## Problem to work on
Across all the records, filter for lines with the word "Task" and copy them.

## Provided material
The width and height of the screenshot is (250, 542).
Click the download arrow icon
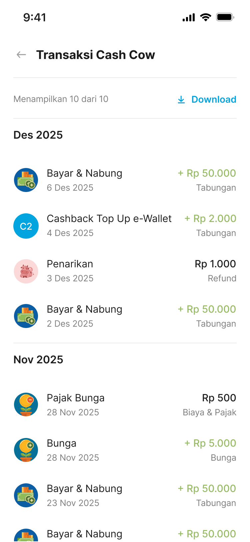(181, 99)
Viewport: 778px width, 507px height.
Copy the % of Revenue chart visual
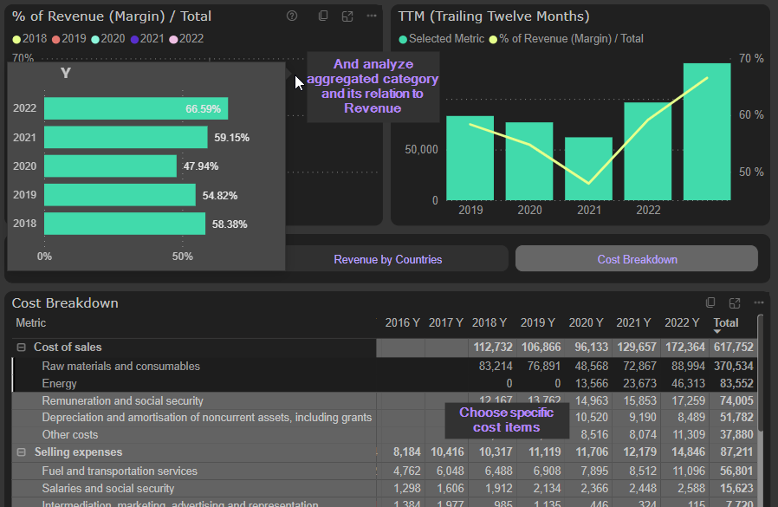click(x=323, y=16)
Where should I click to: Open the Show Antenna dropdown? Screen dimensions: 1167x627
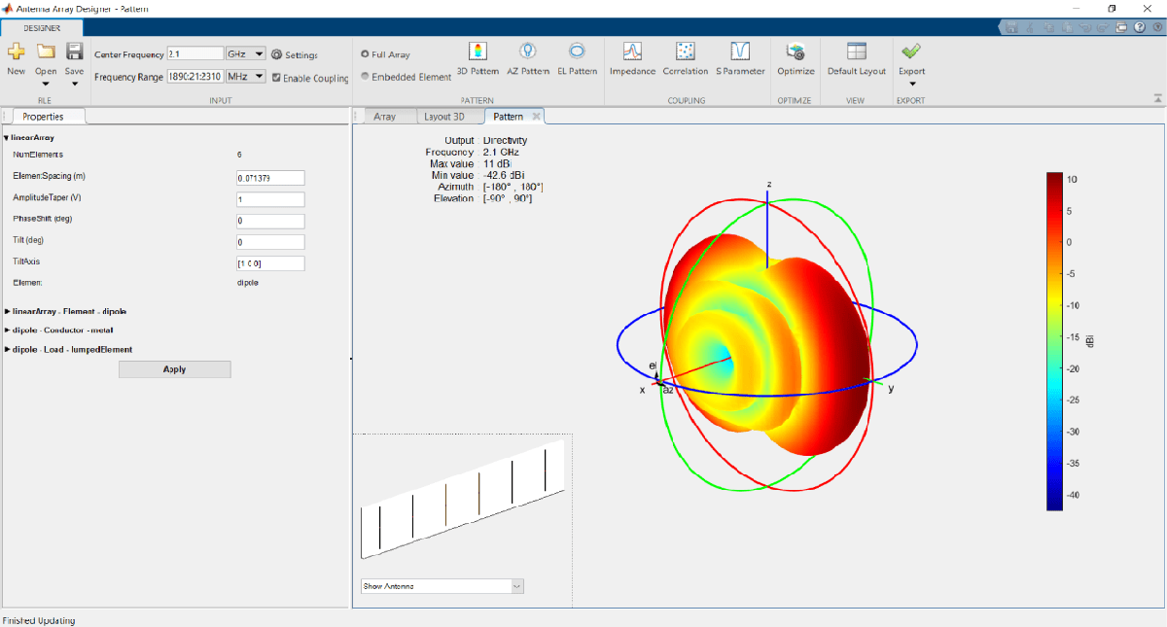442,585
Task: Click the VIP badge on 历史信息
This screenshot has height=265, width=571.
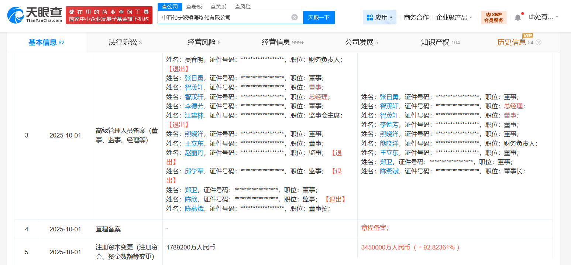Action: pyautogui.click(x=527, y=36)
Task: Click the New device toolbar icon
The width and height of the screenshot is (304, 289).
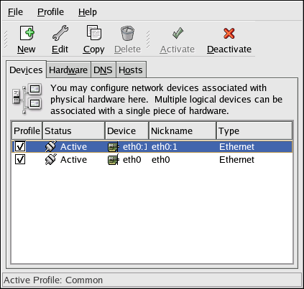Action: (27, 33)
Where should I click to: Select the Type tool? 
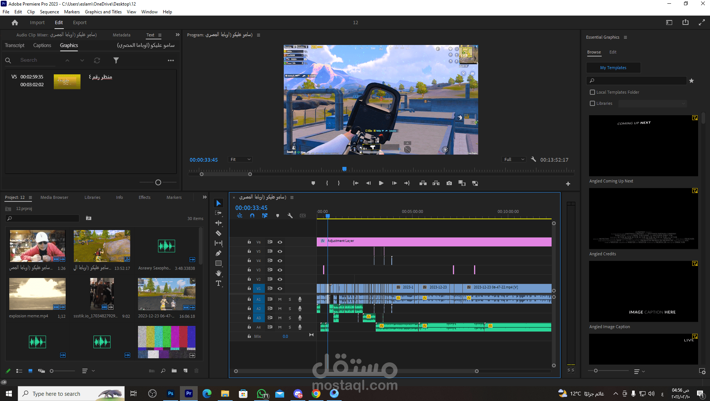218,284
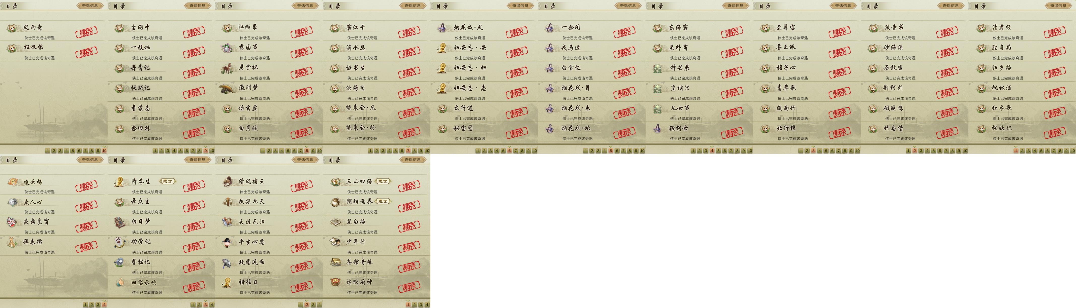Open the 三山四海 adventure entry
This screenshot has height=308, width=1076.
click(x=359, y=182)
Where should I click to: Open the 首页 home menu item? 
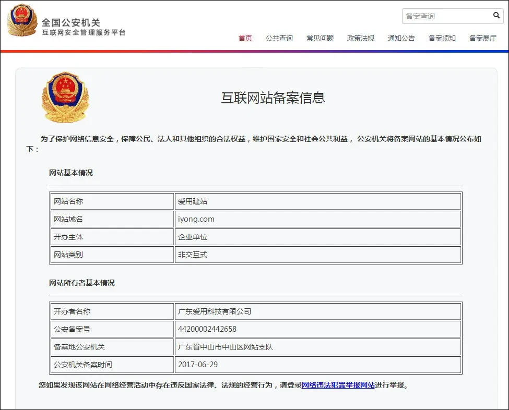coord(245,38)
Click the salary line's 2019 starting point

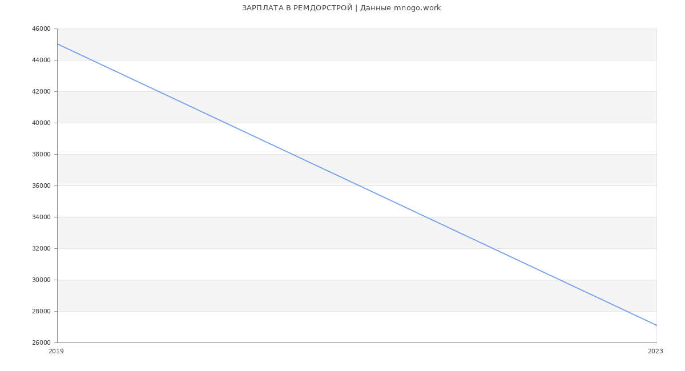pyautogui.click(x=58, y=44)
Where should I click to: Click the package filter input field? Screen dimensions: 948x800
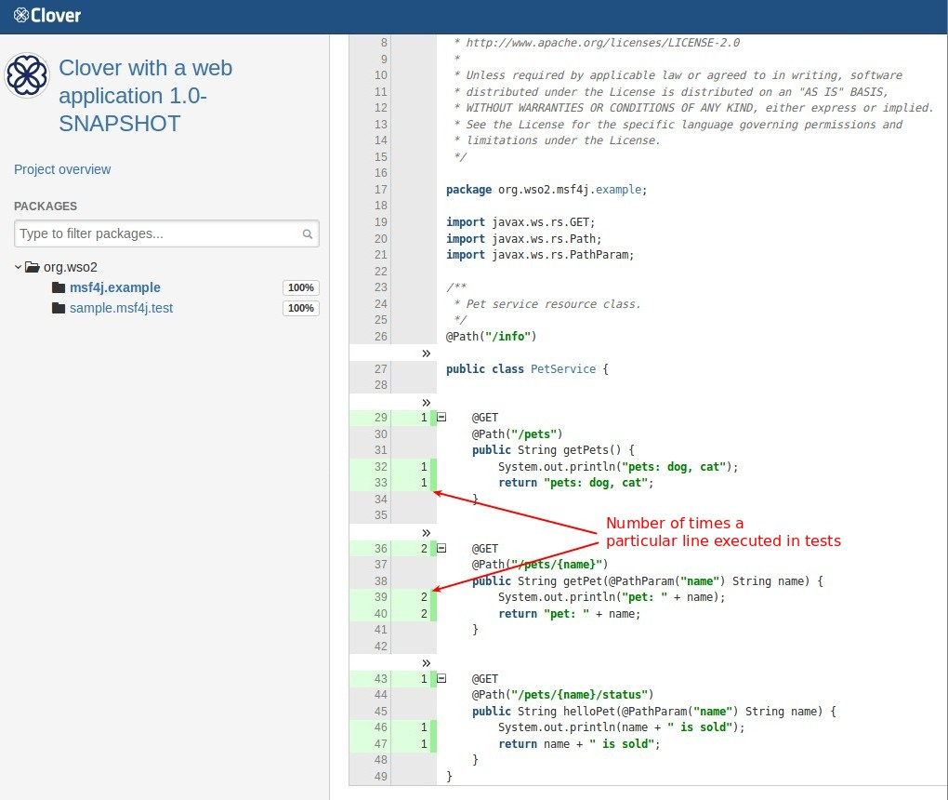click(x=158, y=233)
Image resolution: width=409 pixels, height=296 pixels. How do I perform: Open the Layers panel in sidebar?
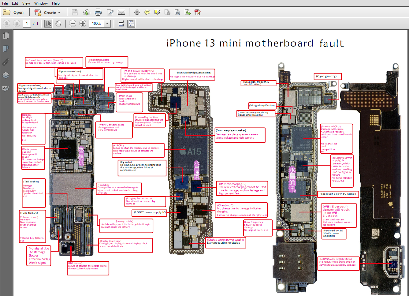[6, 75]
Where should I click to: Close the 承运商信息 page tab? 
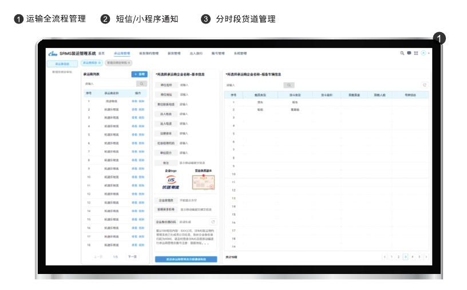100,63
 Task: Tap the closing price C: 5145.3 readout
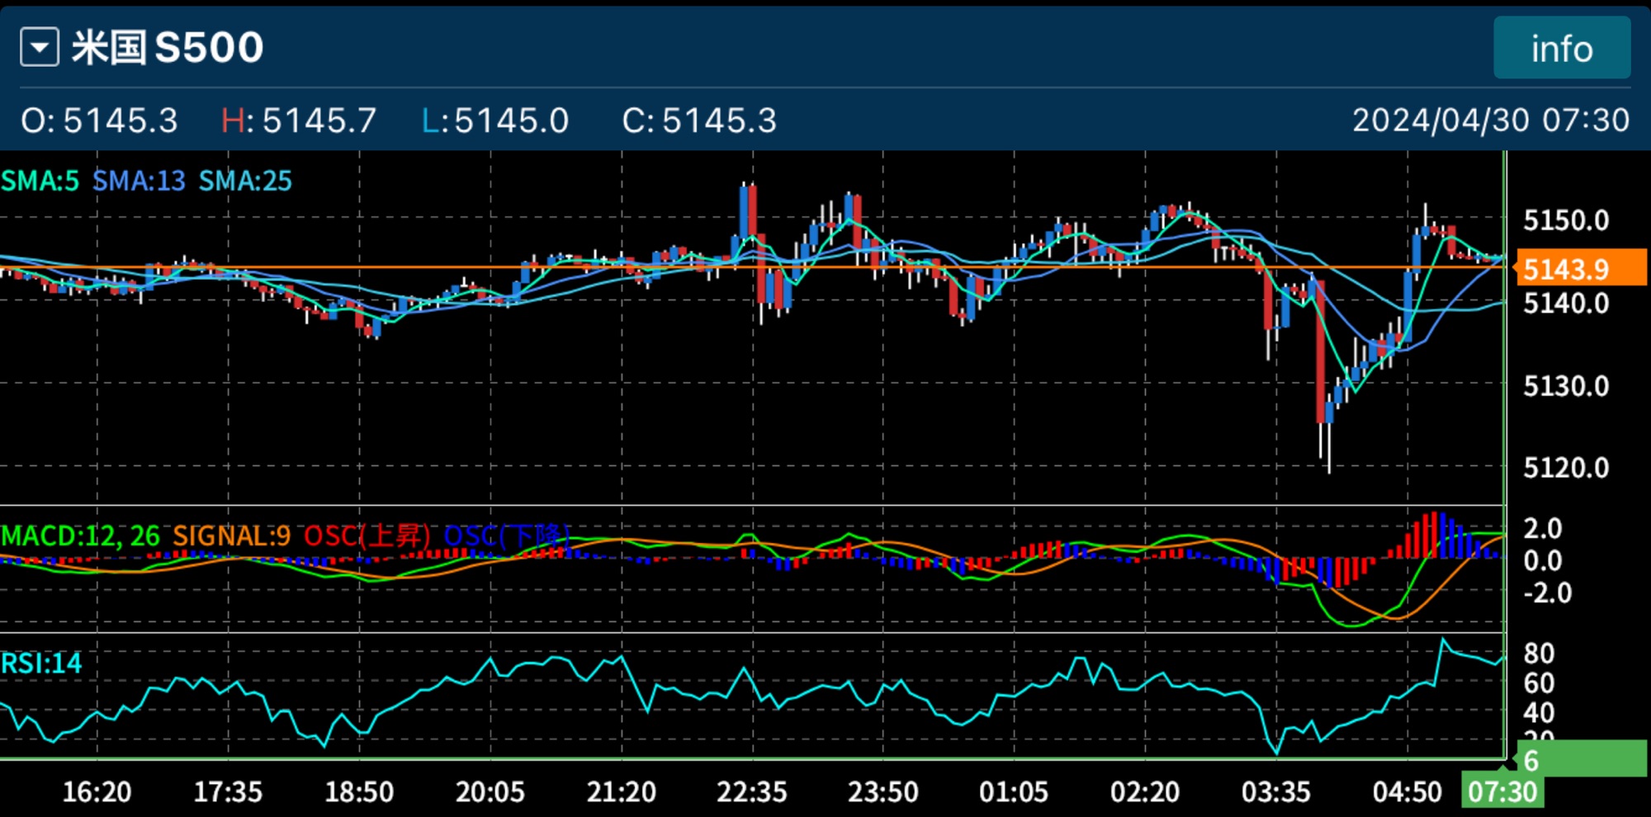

## Written response
Task: Click the VIP badge on 历史信息
Task: Click the New device toolbar icon
 Task: Tap the closing price C: 5145.3 readout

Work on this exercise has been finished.